:: To do ::
Transcribe all of the records word for word, please, omitting the pictures.

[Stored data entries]

⟨

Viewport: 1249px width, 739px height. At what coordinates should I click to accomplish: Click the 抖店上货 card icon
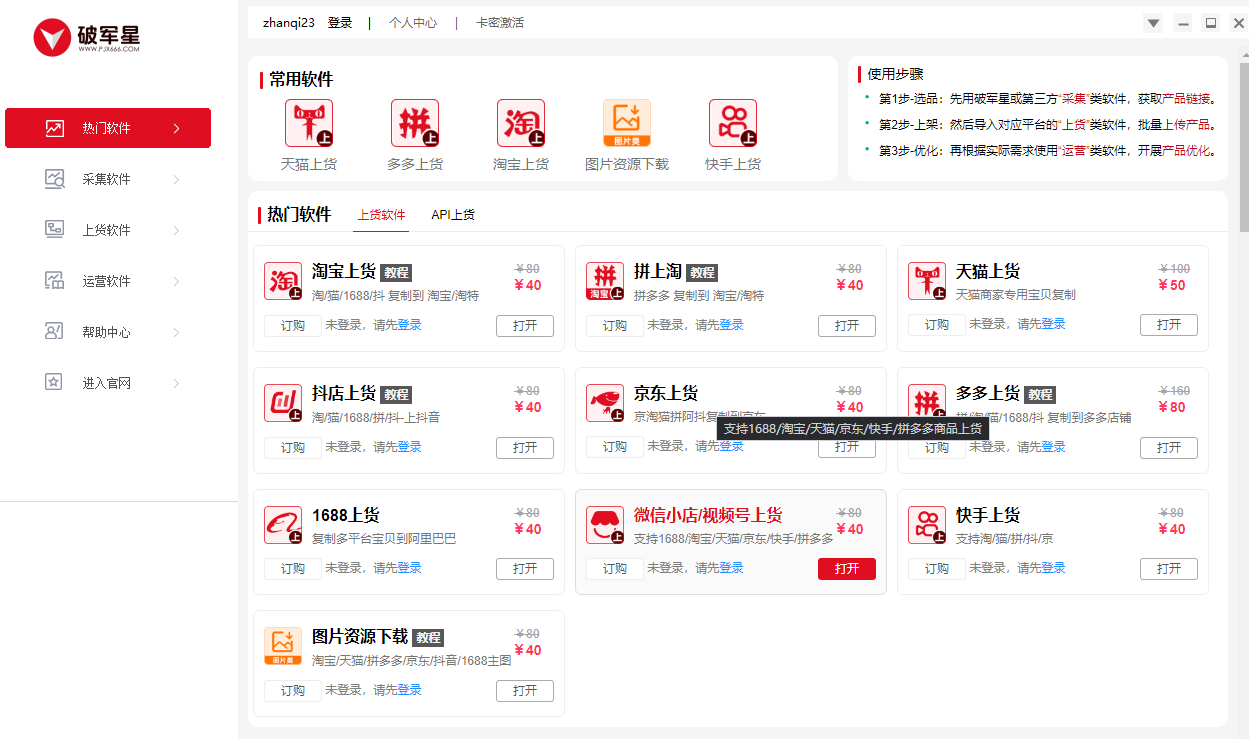coord(283,403)
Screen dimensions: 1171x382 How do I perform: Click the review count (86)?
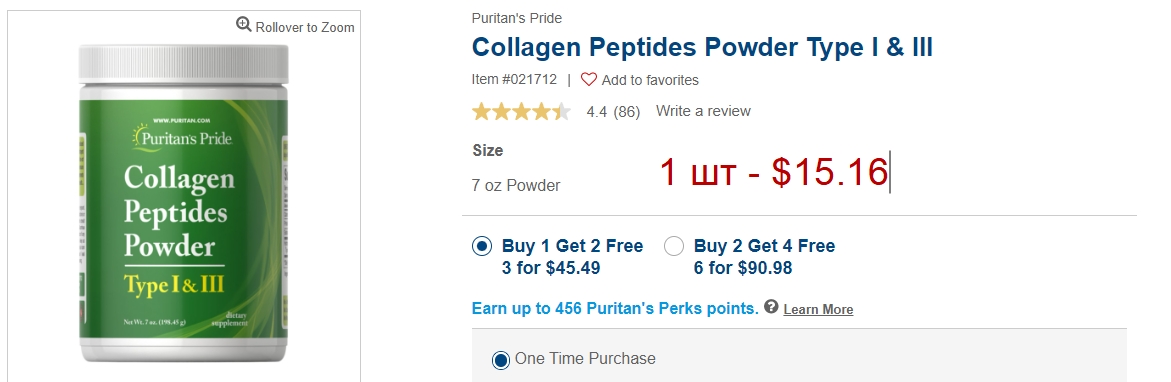coord(627,112)
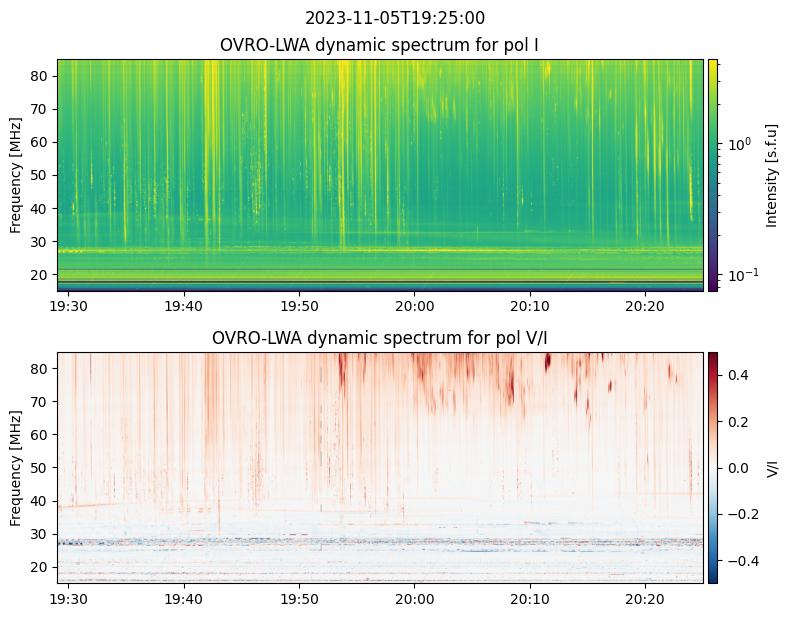790x617 pixels.
Task: Click the 20 frequency tick on the bottom plot
Action: tap(41, 567)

⟩

:: The completed task ::
Viewport: 1249px width, 739px height. At what coordinates should I click to accomplish: Click the 抖店上货 card icon
coord(283,403)
Screen dimensions: 1171x382 How do I perform: Click the review count (86)?
coord(627,112)
790x617 pixels.
Task: Click the 20 frequency tick on the bottom plot
Action: tap(41, 567)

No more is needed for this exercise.